It was at Palmyra, New York, that the principles of Mormonism were first enunciated by Joseph Smith, who claimed to have found the golden plates of the Book of Mormon in a hill-side in neighboring Manchester,—the “Hill of Cumorah,”—to which he was led by angels. The plates were written in characters similar to the masonic cabala, and he translated them by divine aid, giving to the world the result of his discovery. The Hebrew prophet Mormon was the alleged author of the record, and his son Moroni buried it. The basis of Mormonism was, however, an unpublished novel, called “The Manuscript Found,” that was read to Sidney Rigdon (afterwards a Mormon elder) by its author, a clergyman, and that formulated a creed for a hypothetical church. Smith had a slight local celebrity, for he and his father were operators with the divining-rod, and when he appropriated this creed a harmless and beneficent one, for polygamy was a later “inspiration” of Brigham Young—and began to preach it, in 1844, it gained many converts. His arrogation of the presidency of the “Church of Latter Day Saints” and other rash performances won for him the enmity of the Gentiles, who imprisoned and killed him at Carthage, Missouri, leaving Brigham Young to lead the people across the deserts to Salt Lake, where they prospered through thrift and industry.
It was claimed that in the van of this army, on the march to Utah, was often seen a venerable man with silver beard, who never spoke, but who would point the way whenever the pilgrims were faint or discouraged.
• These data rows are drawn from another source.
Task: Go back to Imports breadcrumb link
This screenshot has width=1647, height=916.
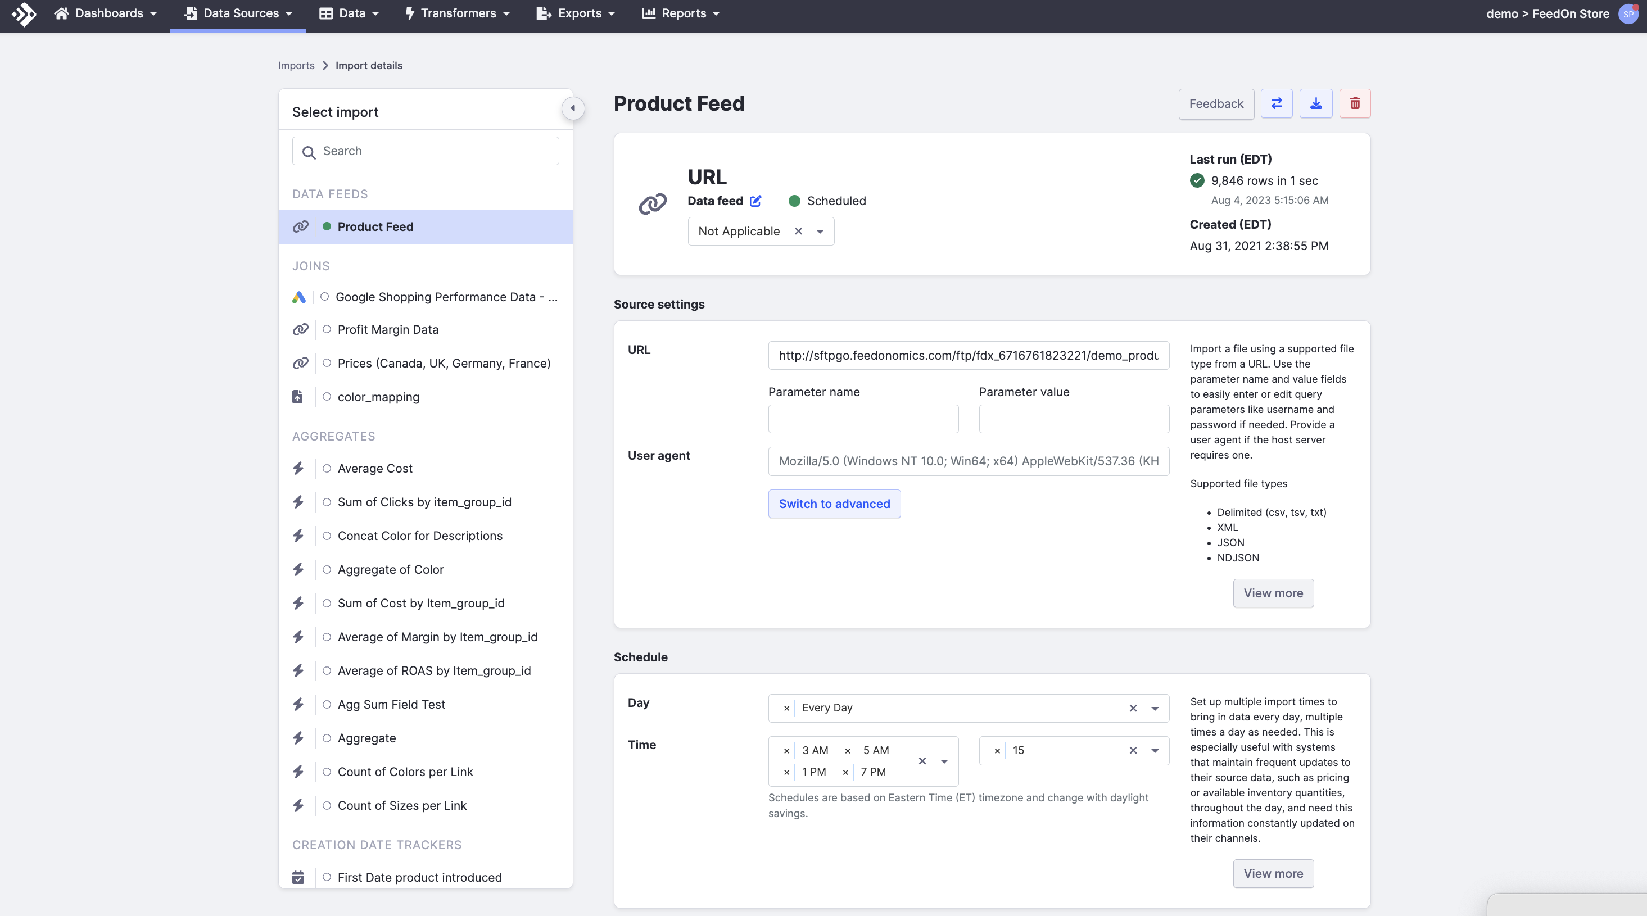Action: click(296, 65)
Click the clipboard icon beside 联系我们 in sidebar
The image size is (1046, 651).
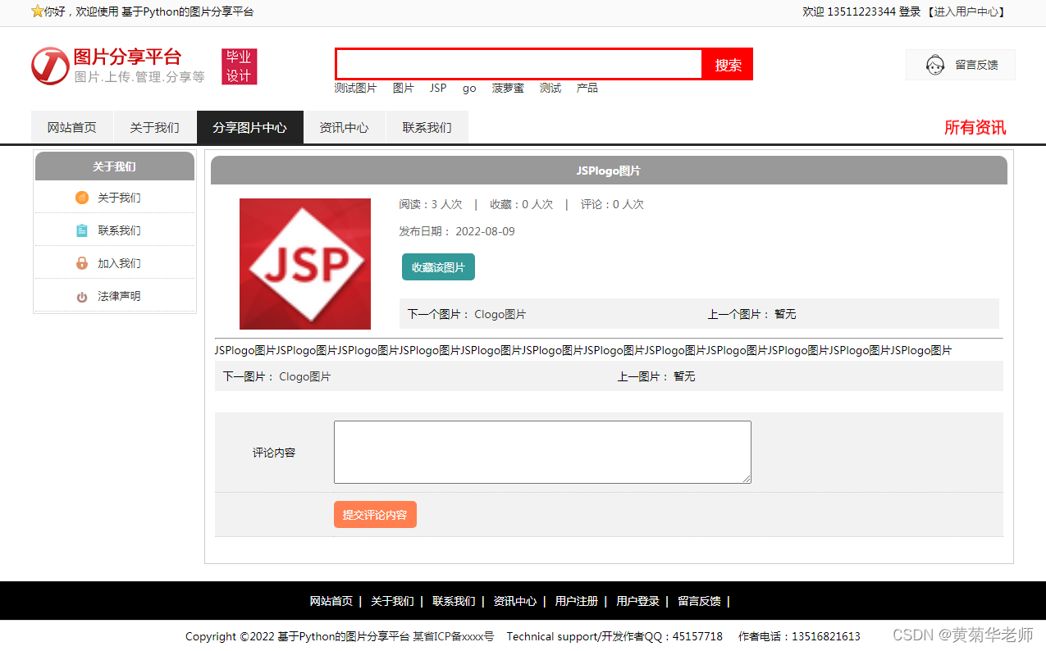click(80, 230)
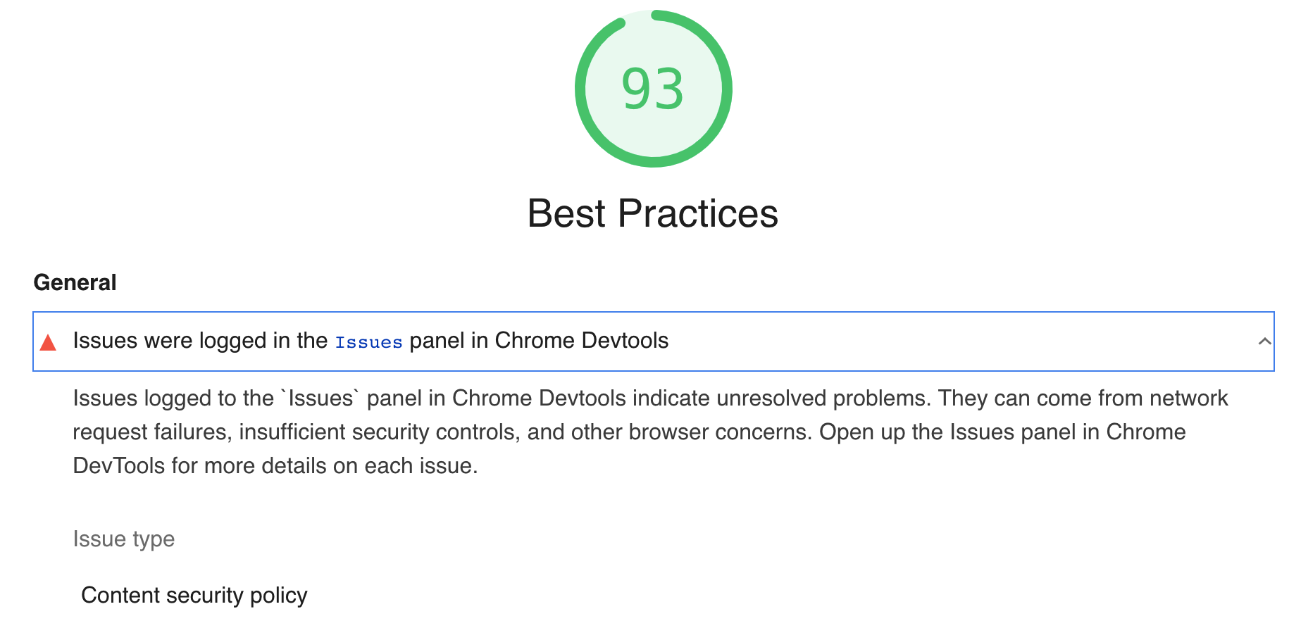The image size is (1289, 628).
Task: Select the Best Practices category heading
Action: click(x=654, y=213)
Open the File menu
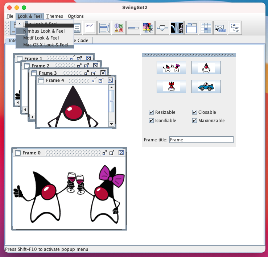 [10, 16]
When they reached the spot where the temple was afterwards built, he struck his staff into the earth and vanished.
At Hydesville, near Palmyra, spiritualism, as it is commonly called, came into being on March 31, 1849, when certain of the departed announced themselves by thumping on doors and tables in the house of the Fox family, the survivors of which confessed the fraud nearly forty years after. It is of interest to note that the ground whence these new religions sprang was peopled by the Onondagas, the sacerdotal class of the Algonquin tribe, who have preserved the ancient religious rites of that great family until this day.